§ **SOURCE MATERIAL**

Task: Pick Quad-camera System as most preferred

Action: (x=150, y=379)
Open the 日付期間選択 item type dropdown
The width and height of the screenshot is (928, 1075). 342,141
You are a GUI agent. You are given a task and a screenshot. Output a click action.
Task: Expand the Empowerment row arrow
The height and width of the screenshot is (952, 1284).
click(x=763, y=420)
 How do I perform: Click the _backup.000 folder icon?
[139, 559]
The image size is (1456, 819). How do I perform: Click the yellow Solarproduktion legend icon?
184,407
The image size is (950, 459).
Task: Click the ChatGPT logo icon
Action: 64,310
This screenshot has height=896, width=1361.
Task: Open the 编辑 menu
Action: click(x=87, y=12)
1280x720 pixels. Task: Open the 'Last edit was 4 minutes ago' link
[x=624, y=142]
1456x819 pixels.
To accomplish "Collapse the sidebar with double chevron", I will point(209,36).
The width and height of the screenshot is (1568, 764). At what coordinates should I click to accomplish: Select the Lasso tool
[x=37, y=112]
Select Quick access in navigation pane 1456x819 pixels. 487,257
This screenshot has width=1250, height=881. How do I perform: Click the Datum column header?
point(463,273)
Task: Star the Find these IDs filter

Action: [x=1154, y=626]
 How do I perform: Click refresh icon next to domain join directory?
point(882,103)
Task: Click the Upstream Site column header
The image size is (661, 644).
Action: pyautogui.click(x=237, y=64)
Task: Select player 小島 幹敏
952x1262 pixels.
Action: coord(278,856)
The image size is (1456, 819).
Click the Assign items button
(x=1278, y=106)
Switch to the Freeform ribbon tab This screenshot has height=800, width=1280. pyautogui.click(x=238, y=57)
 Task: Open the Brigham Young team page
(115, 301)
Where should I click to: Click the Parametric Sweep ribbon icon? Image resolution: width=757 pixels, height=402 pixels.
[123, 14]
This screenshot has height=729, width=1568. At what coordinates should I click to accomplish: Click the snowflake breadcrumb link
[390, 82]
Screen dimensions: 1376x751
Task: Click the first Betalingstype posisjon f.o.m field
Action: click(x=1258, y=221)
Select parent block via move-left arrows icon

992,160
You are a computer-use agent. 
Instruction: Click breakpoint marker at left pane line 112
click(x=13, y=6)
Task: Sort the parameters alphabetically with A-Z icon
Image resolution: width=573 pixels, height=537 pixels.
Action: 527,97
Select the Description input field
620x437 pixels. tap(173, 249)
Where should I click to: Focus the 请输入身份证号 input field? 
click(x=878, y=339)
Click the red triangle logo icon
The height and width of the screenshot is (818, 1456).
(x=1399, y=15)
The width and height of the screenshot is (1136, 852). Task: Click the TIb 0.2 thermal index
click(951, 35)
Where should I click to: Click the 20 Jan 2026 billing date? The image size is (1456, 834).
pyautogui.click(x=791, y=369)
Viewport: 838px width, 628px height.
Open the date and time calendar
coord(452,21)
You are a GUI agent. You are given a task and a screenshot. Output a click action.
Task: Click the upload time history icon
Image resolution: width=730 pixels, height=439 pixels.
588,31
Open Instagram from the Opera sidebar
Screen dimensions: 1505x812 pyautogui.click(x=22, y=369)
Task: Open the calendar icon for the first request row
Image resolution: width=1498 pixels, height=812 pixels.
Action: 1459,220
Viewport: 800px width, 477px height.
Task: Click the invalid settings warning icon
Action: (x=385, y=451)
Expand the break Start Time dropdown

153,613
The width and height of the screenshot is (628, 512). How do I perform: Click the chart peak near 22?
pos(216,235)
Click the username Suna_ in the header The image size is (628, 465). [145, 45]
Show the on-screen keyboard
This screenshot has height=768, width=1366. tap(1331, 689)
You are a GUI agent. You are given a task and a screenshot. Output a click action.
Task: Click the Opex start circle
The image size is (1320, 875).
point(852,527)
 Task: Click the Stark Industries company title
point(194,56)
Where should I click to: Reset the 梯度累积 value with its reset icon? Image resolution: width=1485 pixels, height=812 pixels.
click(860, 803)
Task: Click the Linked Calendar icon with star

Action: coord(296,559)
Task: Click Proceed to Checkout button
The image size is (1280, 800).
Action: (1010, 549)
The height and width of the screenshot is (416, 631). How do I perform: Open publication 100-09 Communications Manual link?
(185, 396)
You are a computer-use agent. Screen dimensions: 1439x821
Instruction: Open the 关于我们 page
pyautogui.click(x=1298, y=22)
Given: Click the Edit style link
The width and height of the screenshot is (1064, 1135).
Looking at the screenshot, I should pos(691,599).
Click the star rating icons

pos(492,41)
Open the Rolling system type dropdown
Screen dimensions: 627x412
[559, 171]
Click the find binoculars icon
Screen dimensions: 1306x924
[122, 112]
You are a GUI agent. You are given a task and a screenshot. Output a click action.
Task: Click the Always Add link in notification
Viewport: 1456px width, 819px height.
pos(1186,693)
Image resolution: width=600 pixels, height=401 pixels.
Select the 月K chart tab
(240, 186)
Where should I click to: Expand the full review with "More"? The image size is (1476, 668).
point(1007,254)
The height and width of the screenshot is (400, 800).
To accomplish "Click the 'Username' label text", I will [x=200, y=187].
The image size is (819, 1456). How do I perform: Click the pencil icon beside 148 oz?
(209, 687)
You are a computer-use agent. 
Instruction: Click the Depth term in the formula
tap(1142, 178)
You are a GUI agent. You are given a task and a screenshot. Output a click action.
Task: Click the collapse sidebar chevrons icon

§ **PROMPT**
Rewrite the entries from the line containing "Select parent block via move-left arrows icon" up to and including the line containing "Action: (1010, 549)", with "Proceed to Checkout" replaced by "Continue to Checkout" and everything else unchanged.

§ **TASK SOLUTION**
Select parent block via move-left arrows icon

992,160
You are a computer-use agent. 
Instruction: Click breakpoint marker at left pane line 112
click(x=13, y=6)
Task: Sort the parameters alphabetically with A-Z icon
Image resolution: width=573 pixels, height=537 pixels.
Action: 527,97
Select the Description input field
620x437 pixels. tap(173, 249)
Where should I click to: Focus the 请输入身份证号 input field? 
click(x=878, y=339)
Click the red triangle logo icon
The height and width of the screenshot is (818, 1456).
(x=1399, y=15)
The width and height of the screenshot is (1136, 852). Task: Click the TIb 0.2 thermal index
click(951, 35)
Where should I click to: Click the 20 Jan 2026 billing date? The image size is (1456, 834).
pyautogui.click(x=791, y=369)
Viewport: 838px width, 628px height.
Open the date and time calendar
coord(452,21)
You are a GUI agent. You are given a task and a screenshot. Output a click action.
Task: Click the upload time history icon
Image resolution: width=730 pixels, height=439 pixels.
588,31
Open Instagram from the Opera sidebar
Screen dimensions: 1505x812 pyautogui.click(x=22, y=369)
Task: Open the calendar icon for the first request row
Image resolution: width=1498 pixels, height=812 pixels.
Action: 1459,220
Viewport: 800px width, 477px height.
Task: Click the invalid settings warning icon
Action: (x=385, y=451)
Expand the break Start Time dropdown

153,613
The width and height of the screenshot is (628, 512). How do I perform: Click the chart peak near 22?
pos(216,235)
Click the username Suna_ in the header The image size is (628, 465). [145, 45]
Show the on-screen keyboard
This screenshot has height=768, width=1366. tap(1331, 689)
You are a GUI agent. You are given a task and a screenshot. Output a click action.
Task: Click the Opex start circle
The image size is (1320, 875).
point(852,527)
 Task: Click the Stark Industries company title
point(194,56)
Where should I click to: Reset the 梯度累积 value with its reset icon? Image resolution: width=1485 pixels, height=812 pixels.
click(860, 803)
Task: Click the Linked Calendar icon with star

Action: coord(296,559)
Task: Click Continue to Checkout button
The image size is (1280, 800).
Action: (1010, 549)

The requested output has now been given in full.